Most importantly, Larkin emphasizes the transformative power of acceptance and perseverance in fostering healing. Instead of outrunning her past, Freya absorbs her experiences, becoming more self-actualized. The theme of re-evaluating the past from a fresh perspective is consistently explored through Freya’s journey in the present with occasional chapter breaks of short essay passages she wrote for a high school assignment about the enduring legacy of “Old Bet,” the first circus elephant, and unofficial Somers’ mascot. Reevaluating the historical significance of America’s earliest circuses through the lens of “Old Bet,” the cultivation of considering alternative perspectives is established in young Freya. She says, “It was like someone had given me a new pair of glasses and the world was suddenly so much more interesting. I was having a love affair with my own mind. I wanted to relearn everything I thought I knew” (116).
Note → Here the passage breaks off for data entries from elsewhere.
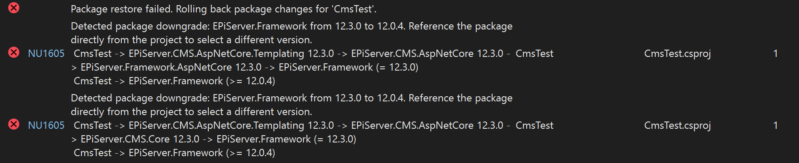Image resolution: width=799 pixels, height=163 pixels.
Task: Click upper "CmsTest -> EPiServer.Framework (>= 12.0.4)" line
Action: (174, 81)
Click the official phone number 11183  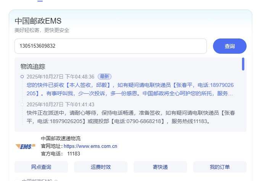tap(74, 154)
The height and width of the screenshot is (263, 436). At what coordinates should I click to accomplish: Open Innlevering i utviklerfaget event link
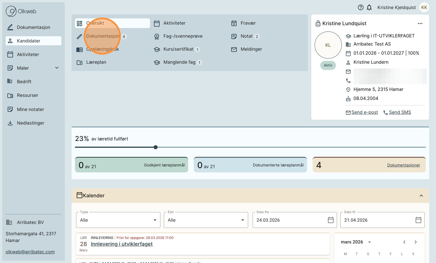pos(122,244)
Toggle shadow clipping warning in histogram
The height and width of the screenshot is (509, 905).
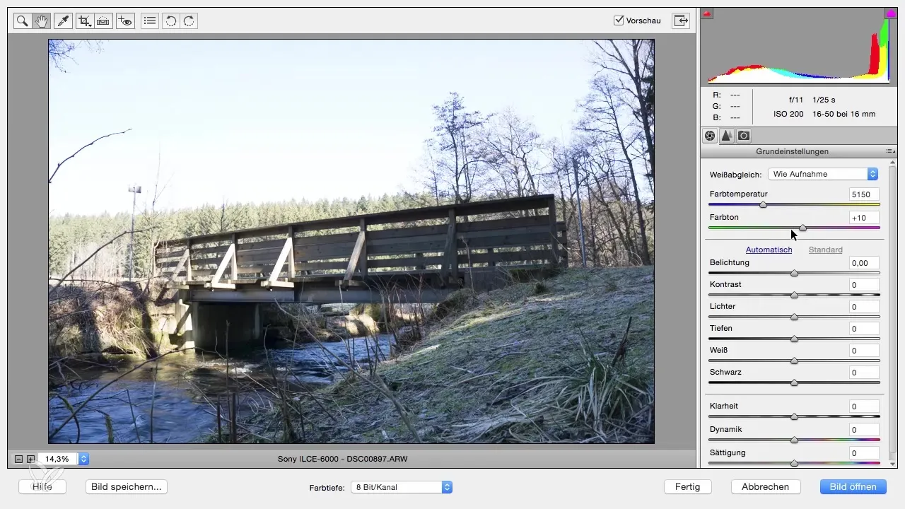[x=708, y=13]
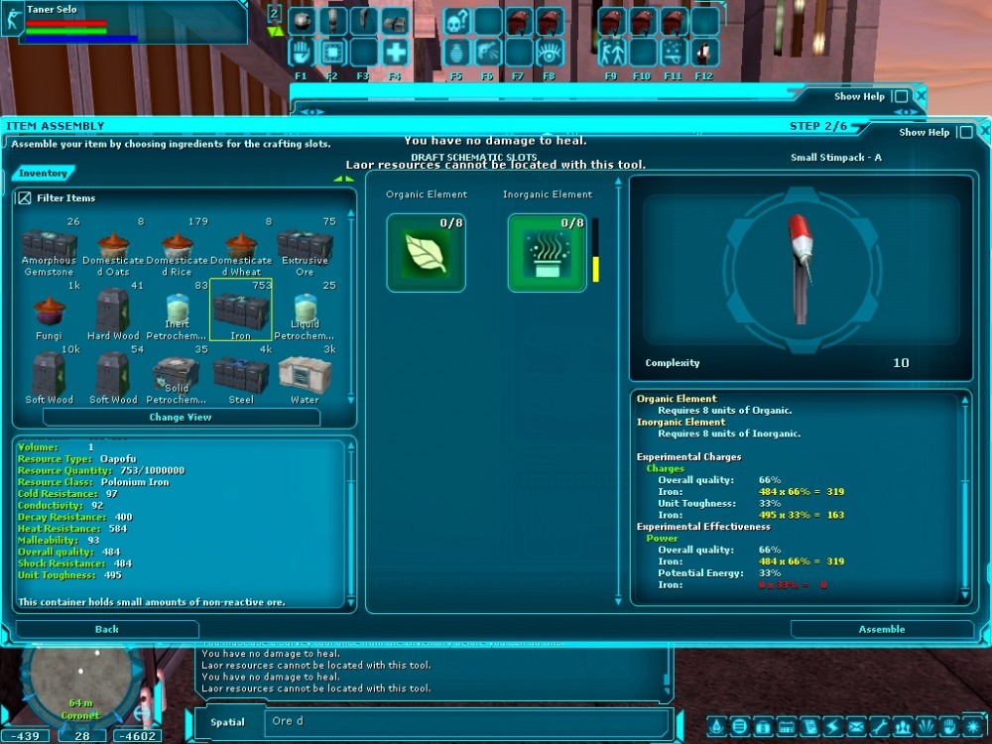Click the Inorganic Element crafting slot
Screen dimensions: 992x744
tap(547, 253)
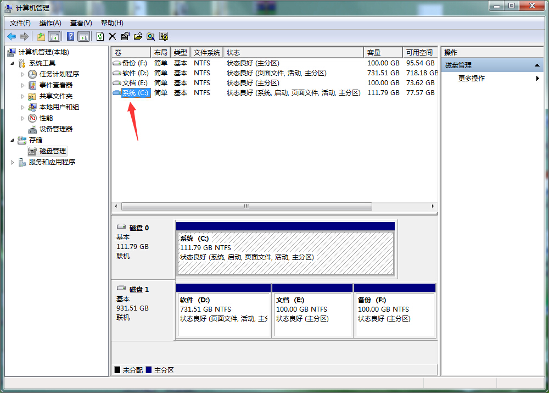Click the Refresh icon in the toolbar
Image resolution: width=549 pixels, height=393 pixels.
tap(100, 36)
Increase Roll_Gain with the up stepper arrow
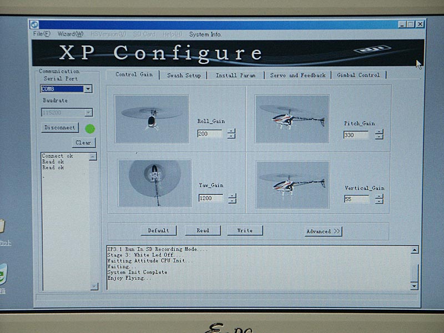This screenshot has height=333, width=444. click(x=231, y=131)
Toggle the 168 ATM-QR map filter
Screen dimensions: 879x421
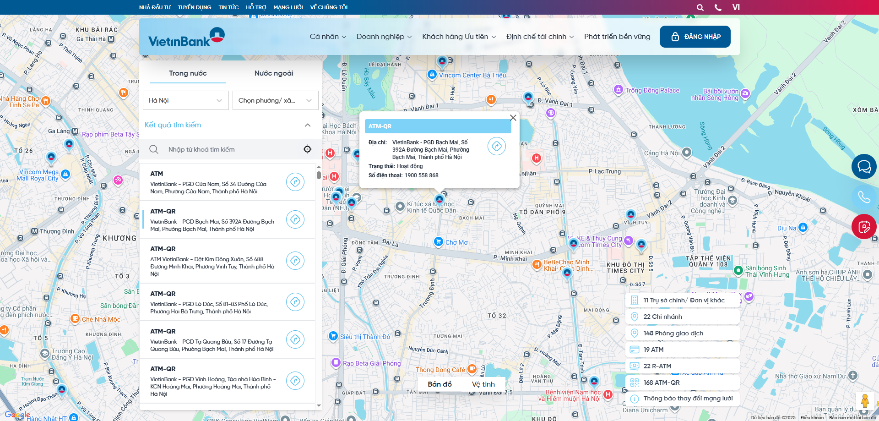[x=682, y=383]
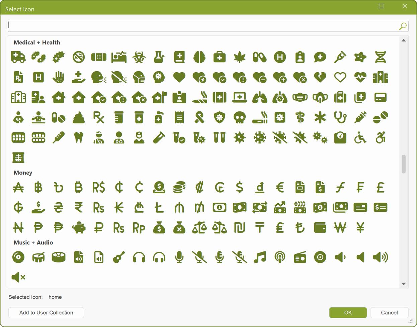The height and width of the screenshot is (327, 417).
Task: Select the euro sign icon
Action: tap(280, 188)

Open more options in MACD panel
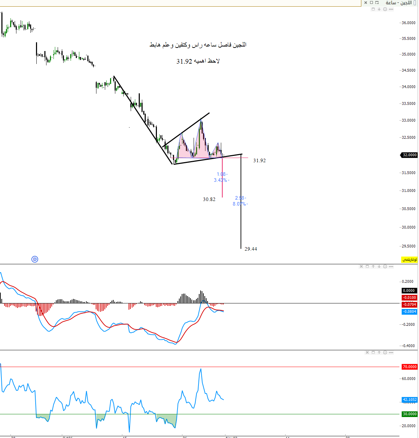tap(391, 266)
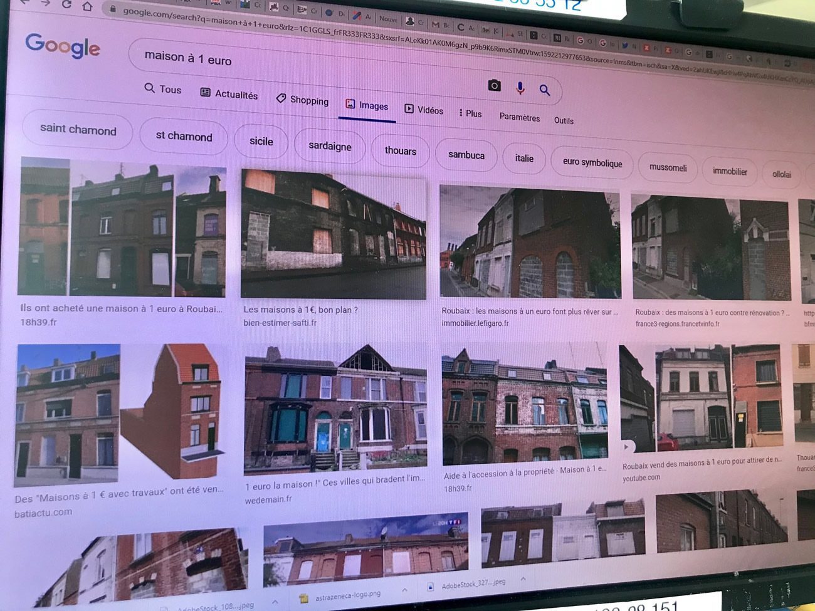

At thirty-years-old, and no longer controlled by her parents, her teachers, or predatory men, Freya cultivates her natural capability to see people for who they truly are, forsaking town gossip or inherited prejudices, and this quality provides her a strength that she, and others, needs.
Allison Larkin’s literary legacy highlights new perceptions of what family means. The People We Keep, her acclaimed 2021 novel, focuses on April, a teenage folk-singing runaway who embarks on a journey of healing from trauma while surviving on the backroads of America. Along the way, she encounters numerous empathetic strangers who profoundly impact her story. But unlike April, Freya must return to her hometown to rediscover the people she left in order to take her life back. A witty, heartfelt, and thoughtful story, Larkin acknowledges that while one cannot control what causes their pain, they do have the agency to decide how to move forward from it.
About the reviewer: Mark Massaro earned a master’s degree in English Language & Literature from Florida Gulf Coast University and he is currently a Professor of English at a state college in Florida. His writing has been published in The Georgia Review, The Hill, Los Angeles Review of Books, The Master’s Review, Newsweek, DASH, Litro, and others.